En 1714 muere la reina María Luisa de Saboya y el buen abate, listo y entrometido, fiel siempre a los Farnesio, soberanos de Parma, imagina y proyecta el nuevo enlace del rey. Su candidata es «una buena muchacha de veintidós años, feúcha, insignificante, que se atiborra de mantequilla y queso parmesano, educada en lo más intricado de su país, donde jamás ha oído hablar de nada que no sea coser y bordar». Ella es Isabel de Farnesio y así la describe a la princesa de los Ursinos, en aquel momento ninfa Egería del rey de España.

La princesa no ve ningún inconveniente en el enlace. Una muchacha así no pondrá ningún impedimento a sus ansias de poder.

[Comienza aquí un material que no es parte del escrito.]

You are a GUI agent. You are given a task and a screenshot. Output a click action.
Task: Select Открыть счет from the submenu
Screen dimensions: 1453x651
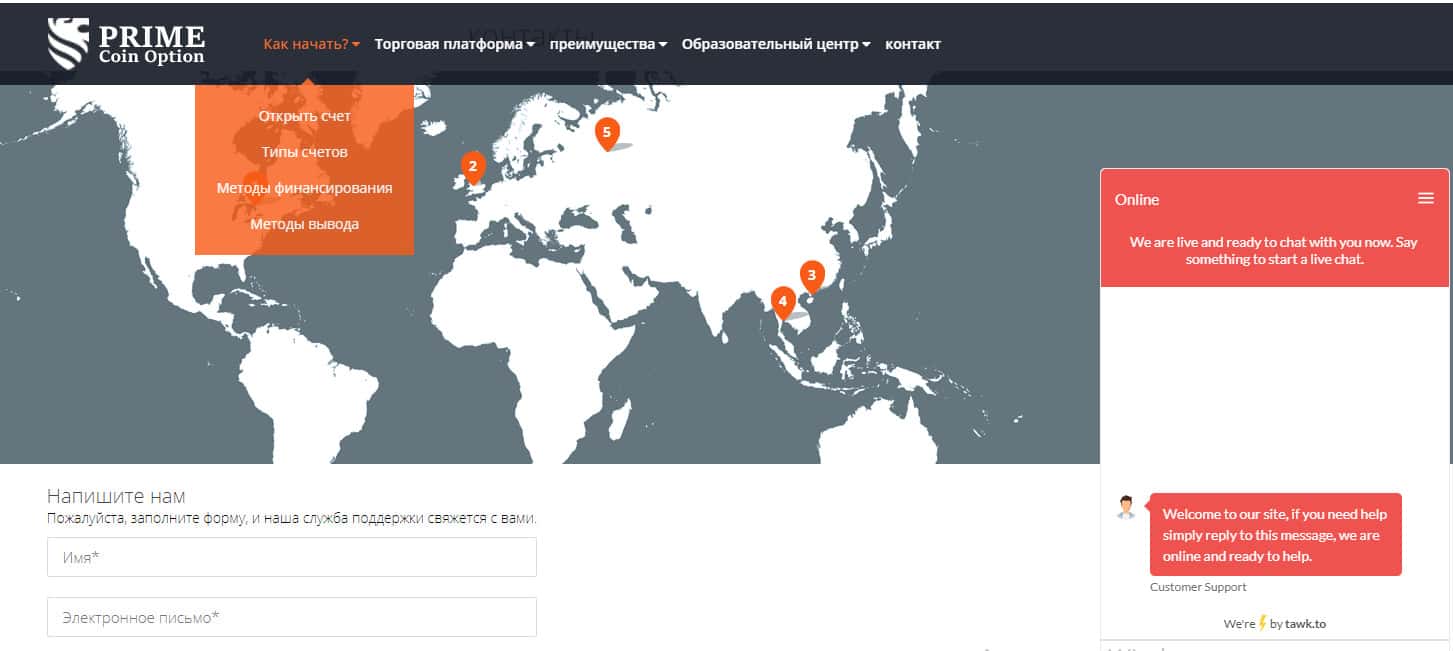[304, 116]
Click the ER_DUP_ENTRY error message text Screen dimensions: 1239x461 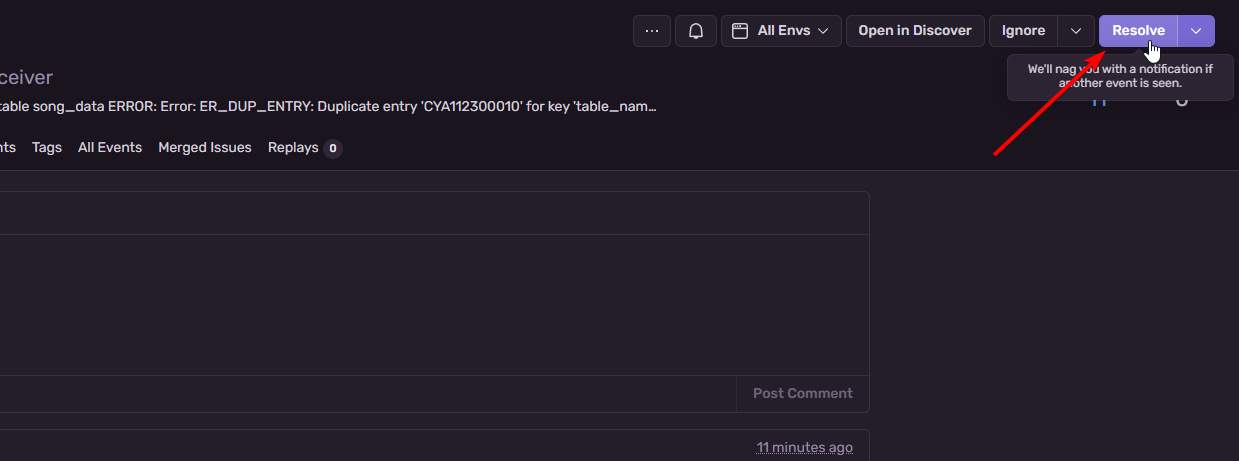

Sí, sí, la realidad es muy distinta. El padre Flórez nos dice que la princesa Isabel había estudiado desde su infancia «gramática, filosofía, geografía, sistemas celestes, historia, música, pintura, lenguas latinas, española, francesa y toscana, costumbres de naciones y hechos de varones ilustres». Ahí es nada.

El primer contacto, y último, entre la nueva reina de España y la princesa de los Ursinos nos lo narra el susodicho libro Las reinas de España de González-Doria en su página 292:

«Los muchos años y la excesiva beligerancia que tanto don Felipe como su primera esposa le han dispensado han hecho impertinente y demasiado subida de humos a María Ana de la Tremouille. Ya está ante Isabel de Farnesio, y pretextando que le duele una rodilla apenas hace una leve reverencia a la reina; ésta se lo disculpa con una sonrisa que la Orsini va a interpretar muy equivocadamente; creyéndose ya que le va a bastar un gesto para adueñarse de la voluntad de la nueva soberana, pues a veces se logra más con un golpe de audacia que con la más reverente sumisión, toma María Ana de la Tremouille a doña Isabel por la cintura, y con gran sorpresa de ésta le hace dar una vuelta, diciéndole a propósito del exceso de kilitos que delatan en la reina su afición a la mantequilla y a los buenos quesos parmesanos:

»—¡Cielos, señora, qué mal formada estáis! ¡Qué cintura tan gruesa».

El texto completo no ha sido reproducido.